Short problem - In the entries below, swap each instance of "Viewport" for "Window" and write them out again with nothing else altered.

┄┄┄┄┄┄

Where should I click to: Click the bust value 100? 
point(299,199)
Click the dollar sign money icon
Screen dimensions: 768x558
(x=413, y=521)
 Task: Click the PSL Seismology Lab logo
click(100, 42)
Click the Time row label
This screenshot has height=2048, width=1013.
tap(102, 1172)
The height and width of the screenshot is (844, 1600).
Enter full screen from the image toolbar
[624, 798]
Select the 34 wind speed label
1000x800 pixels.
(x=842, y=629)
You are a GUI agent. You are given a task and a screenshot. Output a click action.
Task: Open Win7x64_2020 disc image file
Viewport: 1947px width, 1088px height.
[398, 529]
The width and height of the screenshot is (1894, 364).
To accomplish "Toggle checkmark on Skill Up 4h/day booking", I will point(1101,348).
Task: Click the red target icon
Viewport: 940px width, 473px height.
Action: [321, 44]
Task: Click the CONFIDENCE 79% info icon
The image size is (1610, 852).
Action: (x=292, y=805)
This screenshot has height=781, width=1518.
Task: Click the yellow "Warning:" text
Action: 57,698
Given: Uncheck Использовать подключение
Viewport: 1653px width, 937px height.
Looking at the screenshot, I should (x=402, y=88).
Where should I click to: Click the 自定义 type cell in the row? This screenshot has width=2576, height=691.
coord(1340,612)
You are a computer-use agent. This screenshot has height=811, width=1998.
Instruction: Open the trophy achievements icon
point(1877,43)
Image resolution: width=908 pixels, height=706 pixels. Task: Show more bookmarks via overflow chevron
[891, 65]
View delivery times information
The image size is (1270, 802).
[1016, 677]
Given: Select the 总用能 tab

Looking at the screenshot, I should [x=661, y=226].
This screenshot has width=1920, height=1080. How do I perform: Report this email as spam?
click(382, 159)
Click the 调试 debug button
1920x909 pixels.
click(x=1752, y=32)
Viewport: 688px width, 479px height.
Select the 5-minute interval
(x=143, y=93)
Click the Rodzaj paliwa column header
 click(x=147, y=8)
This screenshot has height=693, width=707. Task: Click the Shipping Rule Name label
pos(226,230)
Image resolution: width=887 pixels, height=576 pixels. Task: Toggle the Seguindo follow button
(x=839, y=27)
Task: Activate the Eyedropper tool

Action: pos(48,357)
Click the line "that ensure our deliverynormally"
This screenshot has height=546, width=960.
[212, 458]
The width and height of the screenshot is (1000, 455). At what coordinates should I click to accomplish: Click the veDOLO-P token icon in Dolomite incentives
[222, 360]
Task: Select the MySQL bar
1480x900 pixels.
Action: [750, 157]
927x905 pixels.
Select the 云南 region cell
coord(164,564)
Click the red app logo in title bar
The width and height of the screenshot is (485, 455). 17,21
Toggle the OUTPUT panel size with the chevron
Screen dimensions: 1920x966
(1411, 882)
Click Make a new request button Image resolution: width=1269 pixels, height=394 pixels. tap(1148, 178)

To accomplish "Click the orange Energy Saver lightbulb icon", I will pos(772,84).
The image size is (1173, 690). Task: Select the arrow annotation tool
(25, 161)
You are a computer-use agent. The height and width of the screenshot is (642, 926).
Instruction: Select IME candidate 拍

┄┄┄┄┄┄

Task answer -
Where should I click to: Click the bust value 100? 
point(299,199)
Click the dollar sign money icon
Screen dimensions: 768x558
(x=413, y=521)
 Task: Click the PSL Seismology Lab logo
click(100, 42)
Click the Time row label
This screenshot has height=2048, width=1013.
tap(102, 1172)
The height and width of the screenshot is (844, 1600).
Enter full screen from the image toolbar
[624, 798]
Select the 34 wind speed label
1000x800 pixels.
(x=842, y=629)
You are a GUI agent. You are given a task and a screenshot. Output a click action.
Task: Open Win7x64_2020 disc image file
Window: 1947px width, 1088px height.
[398, 529]
The width and height of the screenshot is (1894, 364).
To accomplish "Toggle checkmark on Skill Up 4h/day booking", I will point(1101,348).
Task: Click the red target icon
Window: 940px width, 473px height.
Action: [321, 44]
Task: Click the CONFIDENCE 79% info icon
The image size is (1610, 852).
Action: (x=292, y=805)
This screenshot has height=781, width=1518.
Task: Click the yellow "Warning:" text
Action: 57,698
Given: Uncheck Использовать подключение
Window: 1653px width, 937px height.
Looking at the screenshot, I should (x=402, y=88).
Where should I click to: Click the 自定义 type cell in the row? This screenshot has width=2576, height=691.
coord(1340,612)
You are a computer-use agent. This screenshot has height=811, width=1998.
Instruction: Open the trophy achievements icon
point(1877,43)
Image resolution: width=908 pixels, height=706 pixels. Task: Show more bookmarks via overflow chevron
[891, 65]
View delivery times information
The image size is (1270, 802).
[1016, 677]
Given: Select the 总用能 tab

Looking at the screenshot, I should [x=661, y=226].
This screenshot has width=1920, height=1080. How do I perform: Report this email as spam?
click(382, 159)
Click the 调试 debug button
1920x909 pixels.
click(x=1752, y=32)
Window: 688px width, 479px height.
Select the 5-minute interval
(x=143, y=93)
Click the Rodzaj paliwa column header
 click(x=147, y=8)
This screenshot has height=693, width=707. Task: Click the Shipping Rule Name label
pos(226,230)
Image resolution: width=887 pixels, height=576 pixels. Task: Toggle the Seguindo follow button
(x=839, y=27)
Task: Activate the Eyedropper tool

Action: pos(48,357)
Click the line "that ensure our deliverynormally"
This screenshot has height=546, width=960.
[212, 458]
The width and height of the screenshot is (1000, 455). At what coordinates should I click to accomplish: Click the veDOLO-P token icon in Dolomite incentives
[222, 360]
Task: Select the MySQL bar
1480x900 pixels.
Action: [750, 157]
927x905 pixels.
Select the 云南 region cell
coord(164,564)
Click the red app logo in title bar
The width and height of the screenshot is (485, 455). 17,21
Toggle the OUTPUT panel size with the chevron
Screen dimensions: 1920x966
(1411, 882)
Click Make a new request button Image resolution: width=1269 pixels, height=394 pixels. tap(1148, 178)

To accomplish "Click the orange Energy Saver lightbulb icon", I will pos(772,84).
The image size is (1173, 690). Task: Select the arrow annotation tool
(25, 161)
You are a computer-use agent. The height and width of the screenshot is (642, 926).
Instruction: Select IME candidate 拍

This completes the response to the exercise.